§ **PROBLEM**:
Copy each line of the records below that contains the word "body", matching case exactly.
── ENTRIES SHOWN
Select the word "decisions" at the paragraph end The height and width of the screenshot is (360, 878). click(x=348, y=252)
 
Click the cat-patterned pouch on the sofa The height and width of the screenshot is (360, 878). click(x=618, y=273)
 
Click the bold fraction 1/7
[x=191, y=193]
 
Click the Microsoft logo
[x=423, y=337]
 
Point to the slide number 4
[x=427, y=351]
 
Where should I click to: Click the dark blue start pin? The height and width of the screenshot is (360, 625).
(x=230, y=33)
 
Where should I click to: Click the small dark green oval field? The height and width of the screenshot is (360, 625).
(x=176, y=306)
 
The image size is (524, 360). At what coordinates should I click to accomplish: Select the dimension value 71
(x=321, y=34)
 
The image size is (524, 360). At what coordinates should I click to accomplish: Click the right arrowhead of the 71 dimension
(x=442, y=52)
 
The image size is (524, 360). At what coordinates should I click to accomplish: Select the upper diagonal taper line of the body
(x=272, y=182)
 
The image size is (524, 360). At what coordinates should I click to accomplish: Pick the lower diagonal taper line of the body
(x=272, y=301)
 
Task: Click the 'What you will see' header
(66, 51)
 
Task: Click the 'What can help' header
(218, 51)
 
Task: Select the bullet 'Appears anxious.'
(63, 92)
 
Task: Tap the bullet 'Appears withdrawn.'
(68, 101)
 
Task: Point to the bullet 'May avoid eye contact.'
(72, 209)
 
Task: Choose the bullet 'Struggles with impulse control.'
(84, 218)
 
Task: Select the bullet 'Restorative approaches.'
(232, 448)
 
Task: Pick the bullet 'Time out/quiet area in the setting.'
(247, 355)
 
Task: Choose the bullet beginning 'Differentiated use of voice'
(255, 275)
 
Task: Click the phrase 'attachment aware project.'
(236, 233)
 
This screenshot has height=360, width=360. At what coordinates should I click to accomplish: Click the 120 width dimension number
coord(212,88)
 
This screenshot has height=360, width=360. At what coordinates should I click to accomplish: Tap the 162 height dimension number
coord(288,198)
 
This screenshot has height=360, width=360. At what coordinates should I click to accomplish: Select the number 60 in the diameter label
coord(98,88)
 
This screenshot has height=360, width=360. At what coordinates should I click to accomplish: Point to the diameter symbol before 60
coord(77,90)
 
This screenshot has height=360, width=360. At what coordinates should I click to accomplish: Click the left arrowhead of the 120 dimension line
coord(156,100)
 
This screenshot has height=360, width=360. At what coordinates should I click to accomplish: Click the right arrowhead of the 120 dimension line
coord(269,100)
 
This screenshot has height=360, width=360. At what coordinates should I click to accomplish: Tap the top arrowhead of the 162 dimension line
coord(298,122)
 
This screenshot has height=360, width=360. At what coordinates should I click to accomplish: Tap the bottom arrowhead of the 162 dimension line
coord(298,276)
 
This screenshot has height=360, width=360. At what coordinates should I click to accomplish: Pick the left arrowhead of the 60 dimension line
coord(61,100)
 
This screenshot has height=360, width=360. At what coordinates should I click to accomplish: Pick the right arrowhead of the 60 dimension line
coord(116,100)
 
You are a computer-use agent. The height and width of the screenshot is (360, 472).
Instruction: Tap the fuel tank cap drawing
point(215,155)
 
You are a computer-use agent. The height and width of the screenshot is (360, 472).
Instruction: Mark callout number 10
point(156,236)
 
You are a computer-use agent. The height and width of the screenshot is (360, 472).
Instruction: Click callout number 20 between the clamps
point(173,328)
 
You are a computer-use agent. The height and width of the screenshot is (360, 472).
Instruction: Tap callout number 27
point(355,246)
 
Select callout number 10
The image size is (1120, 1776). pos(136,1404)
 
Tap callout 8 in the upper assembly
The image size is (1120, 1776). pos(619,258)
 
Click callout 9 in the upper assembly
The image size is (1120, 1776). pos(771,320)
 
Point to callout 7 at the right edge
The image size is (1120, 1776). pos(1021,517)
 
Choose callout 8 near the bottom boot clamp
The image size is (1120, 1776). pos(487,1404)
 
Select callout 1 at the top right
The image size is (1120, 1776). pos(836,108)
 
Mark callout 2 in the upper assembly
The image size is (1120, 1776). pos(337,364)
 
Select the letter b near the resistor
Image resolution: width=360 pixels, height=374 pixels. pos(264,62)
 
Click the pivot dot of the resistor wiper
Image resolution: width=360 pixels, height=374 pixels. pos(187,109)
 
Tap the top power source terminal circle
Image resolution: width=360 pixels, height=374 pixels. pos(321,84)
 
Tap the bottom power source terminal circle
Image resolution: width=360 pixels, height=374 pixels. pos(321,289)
────
§ **TASK OUTPUT**:
The image size is (524, 360). At what coordinates should I click to accomplish: Select the upper diagonal taper line of the body
The image size is (524, 360). At what coordinates should I click to accomplish: Pick the lower diagonal taper line of the body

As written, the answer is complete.